I pop into Borat’s for a chat and come away with can of Holstein Pils. Get home and email The Guardian Diary page with my Boris story.


Culture Clash down the Chapel

The farmers market has come to Chapel Market on Wednesdays. We headed down there for the first one keen to be able to buy our organic veg somewhere other than at the supermarket which somehow undermines the whole ethos. They’ve stuck the farmers down our end of the market, the grotty end. Even the guys selling dodgy plastic shoes don’t venture up this far.
Sure enough it’s deserted. The farmers look a bit disconsolate. They’re used to the well-heeled Sunday crowd who flock to their Sunday job on Islington Green – barristers and style-conscious twenty-somethings purchasing produce for Jamie Oliver recipes to impress friends with. The Chapel, or just plain ‘Chapel’ as some on our estate call it, is one of the last great bastions of working-class Islington. Duracell batteries lifted from Woolworths and Sainsburys and flogged for a quid. Designer T-shirts for a fiver. Pot-boiler romances third-hand by the box. Pot smoking paraphernalia (I regret not buying the Bin-Laden spliff-holder). The Arsenal merch stall currently bedecked with England flags and kits. And of course fruit and veg and fresh fish.

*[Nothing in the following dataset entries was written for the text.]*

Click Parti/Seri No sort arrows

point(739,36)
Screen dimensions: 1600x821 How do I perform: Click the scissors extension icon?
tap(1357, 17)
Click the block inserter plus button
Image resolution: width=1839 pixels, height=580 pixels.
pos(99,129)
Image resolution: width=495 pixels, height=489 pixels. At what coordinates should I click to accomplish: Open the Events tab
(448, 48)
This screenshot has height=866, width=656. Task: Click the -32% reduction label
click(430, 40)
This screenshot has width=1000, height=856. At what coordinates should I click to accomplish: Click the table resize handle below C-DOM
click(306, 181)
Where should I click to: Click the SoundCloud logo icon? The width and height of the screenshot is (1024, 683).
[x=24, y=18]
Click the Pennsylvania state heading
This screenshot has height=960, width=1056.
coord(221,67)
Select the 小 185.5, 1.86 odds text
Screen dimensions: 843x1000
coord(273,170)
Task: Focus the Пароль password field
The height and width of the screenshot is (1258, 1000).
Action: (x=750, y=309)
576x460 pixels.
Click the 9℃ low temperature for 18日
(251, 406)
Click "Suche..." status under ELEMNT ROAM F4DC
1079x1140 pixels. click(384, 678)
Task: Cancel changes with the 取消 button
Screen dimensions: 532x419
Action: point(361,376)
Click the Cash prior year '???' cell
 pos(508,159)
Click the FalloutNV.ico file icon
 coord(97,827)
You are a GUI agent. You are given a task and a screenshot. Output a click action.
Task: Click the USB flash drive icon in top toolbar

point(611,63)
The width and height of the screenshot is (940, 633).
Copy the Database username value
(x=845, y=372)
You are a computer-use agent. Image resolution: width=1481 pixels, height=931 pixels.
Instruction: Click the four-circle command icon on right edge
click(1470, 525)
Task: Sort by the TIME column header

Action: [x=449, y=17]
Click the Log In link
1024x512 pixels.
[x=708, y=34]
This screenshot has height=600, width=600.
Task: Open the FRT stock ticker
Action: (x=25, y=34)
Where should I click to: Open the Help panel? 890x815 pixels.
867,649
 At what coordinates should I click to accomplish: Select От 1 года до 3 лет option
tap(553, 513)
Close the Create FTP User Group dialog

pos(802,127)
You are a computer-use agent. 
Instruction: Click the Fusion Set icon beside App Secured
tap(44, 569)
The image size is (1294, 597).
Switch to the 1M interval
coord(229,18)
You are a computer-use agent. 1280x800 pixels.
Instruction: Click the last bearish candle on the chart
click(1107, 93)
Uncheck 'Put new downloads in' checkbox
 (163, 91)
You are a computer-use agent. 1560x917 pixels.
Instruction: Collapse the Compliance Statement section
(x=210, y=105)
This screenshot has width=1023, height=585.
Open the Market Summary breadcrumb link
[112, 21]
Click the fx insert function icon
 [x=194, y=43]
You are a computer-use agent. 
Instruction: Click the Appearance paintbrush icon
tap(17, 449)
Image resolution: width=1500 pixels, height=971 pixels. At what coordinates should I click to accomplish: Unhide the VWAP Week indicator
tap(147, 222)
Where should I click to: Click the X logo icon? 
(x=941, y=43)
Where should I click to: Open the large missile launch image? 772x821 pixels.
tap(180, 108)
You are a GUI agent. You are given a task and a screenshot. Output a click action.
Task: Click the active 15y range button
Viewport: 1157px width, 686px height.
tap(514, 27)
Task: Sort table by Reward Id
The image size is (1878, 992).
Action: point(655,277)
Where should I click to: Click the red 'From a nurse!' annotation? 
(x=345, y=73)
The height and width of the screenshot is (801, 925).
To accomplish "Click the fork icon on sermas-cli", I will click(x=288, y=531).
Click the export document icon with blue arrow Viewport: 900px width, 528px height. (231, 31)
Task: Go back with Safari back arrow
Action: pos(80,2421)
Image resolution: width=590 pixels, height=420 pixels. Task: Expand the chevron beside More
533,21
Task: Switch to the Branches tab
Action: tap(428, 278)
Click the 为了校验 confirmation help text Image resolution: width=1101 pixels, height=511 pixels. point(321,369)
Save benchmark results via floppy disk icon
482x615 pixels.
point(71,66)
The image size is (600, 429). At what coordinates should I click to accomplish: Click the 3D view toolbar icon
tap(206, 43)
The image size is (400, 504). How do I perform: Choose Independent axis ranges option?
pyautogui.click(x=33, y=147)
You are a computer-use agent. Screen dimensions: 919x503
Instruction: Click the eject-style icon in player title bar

The fruit and veg sellers are the back-bone of any street market. The one outside the Alma is my favourite, they just have a few things of quality and the old fat guy (the granddad?) sat on a chair behind picking out all the grotty stuff and chucking it in a box and he usually has a pint under his chair. The fella opposite works his son like a dog so I was pleased to see him looking at the gleaming stalls of the farmers market scratching his worried brow. “Well, well…” And there it was perfectly illustrated. The rosey-cheeked country folk with their wholesome organic produce cultivated by their own hand and the traditional fruit and veg seller, son on the stall instead of at school, knackered from the dawn run to New Covent Garden to get the last cheap scraps to flog at the Chapel.
The guy selling trout also supplies The Savoy. The non-organic fella down the traditional end with his grubby fingers barely supplies the roughest estates. Y’know though at the end of the day the queues of old dears with their granny-wagons and estate Mums with prams were at the stalls they’d always gone to. You need barrister’s wives to pay £1.50 a kilo for organic broad beans (50p down the other end) and they don’t venture further up the Chapel than Marks and Spencer’s down the end.